In the case of the patients using the web-based survey system, nurses and doctors are able to receive automatic emails informing them if the patients are experiencing severe or worsening symptoms.
Previous researches have also shown that around half of patients' symptoms are overseen by doctors in the course of cancer treatment. This is the reason why it was recommended that survey systems such as this web-based one will be able to appropriately inform doctors about the important issues of the patients.
Basch says that if they were able to develop a drug that produced the same results, they would be very excited. This randomized trial found that integrating systematic collection of patient symptoms visa the web into cancer treatment improves multiple key clinical outcomes, he adds.
Computer Survey System
A big number of the patients involved were able to experience improvements in their quality of life, with a 34% improvement for those using the survey system, compared to only 18% improvement for those who were receiving the usual care. Those who were using the survey also had less frequent emergency room visits, with 34% still going to the ER, compared to 41% for those having usual care. They also continue with chemotherapy longer at an average of 8.2 months, compared to the other group who went only until an average of 6.3 months. Survival was also increased: 75% of patients using the system were still alive after one year, and around 69% percent for those who were accepting usual care.

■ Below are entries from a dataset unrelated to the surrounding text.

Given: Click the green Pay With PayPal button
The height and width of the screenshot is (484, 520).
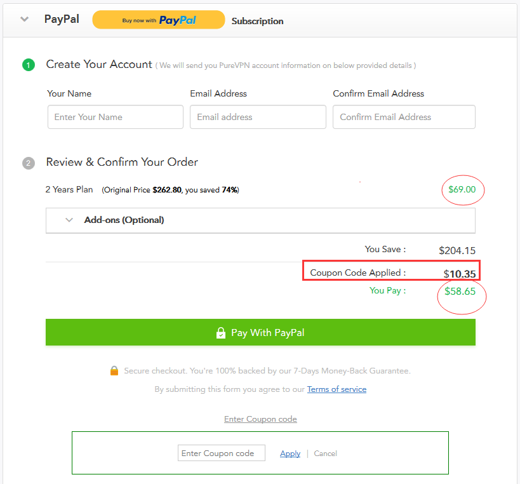Looking at the screenshot, I should click(261, 332).
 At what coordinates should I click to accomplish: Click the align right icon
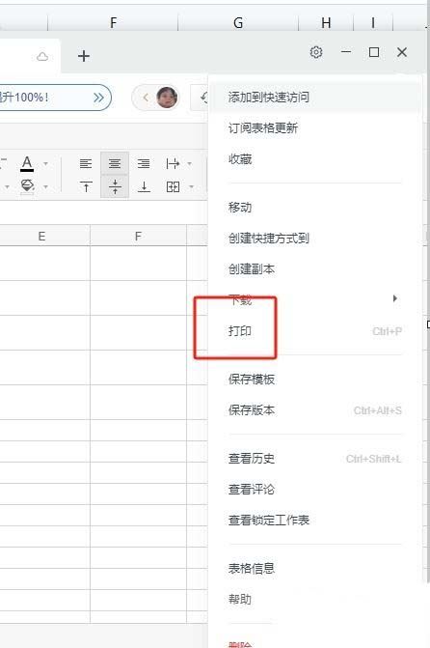[144, 163]
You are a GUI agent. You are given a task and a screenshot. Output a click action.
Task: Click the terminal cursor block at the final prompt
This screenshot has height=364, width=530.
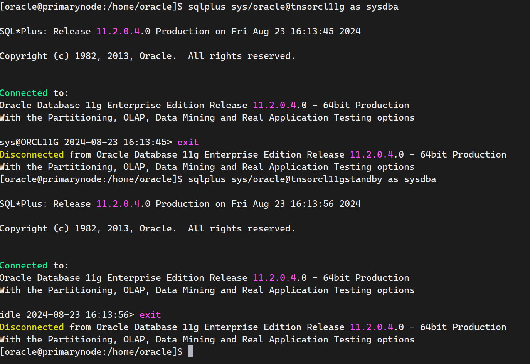(191, 351)
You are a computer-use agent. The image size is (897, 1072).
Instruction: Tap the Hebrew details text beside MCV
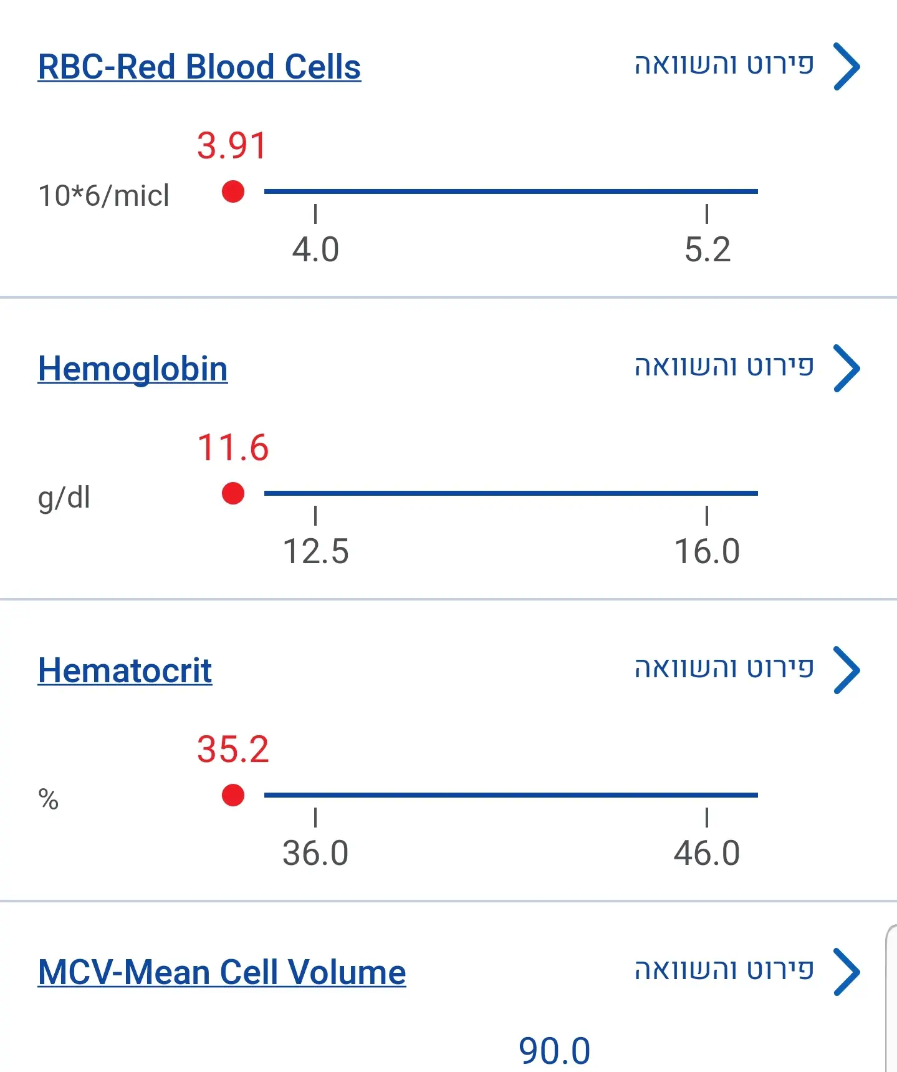tap(724, 970)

I would suspect that the main mechanism of action is improved awareness by clinicians of patient symptoms, which enables earlier interventions to avert downstream, untoward events, says Basch.
The survey system, aside from giving benefits to the patients, also improved symptom management activities. It was observed that nurses were more responsive to the results of the system more than 75% of the time, and 12% of medication was changed upon receiving email alerts, as well as referrals to the ER
due to 8% of email alerts.
Similar studies are being done to see if the daily use of the survey system can actually reduce adult patients' symptoms while getting high doses of chemotherapy during bone marrow transplantation.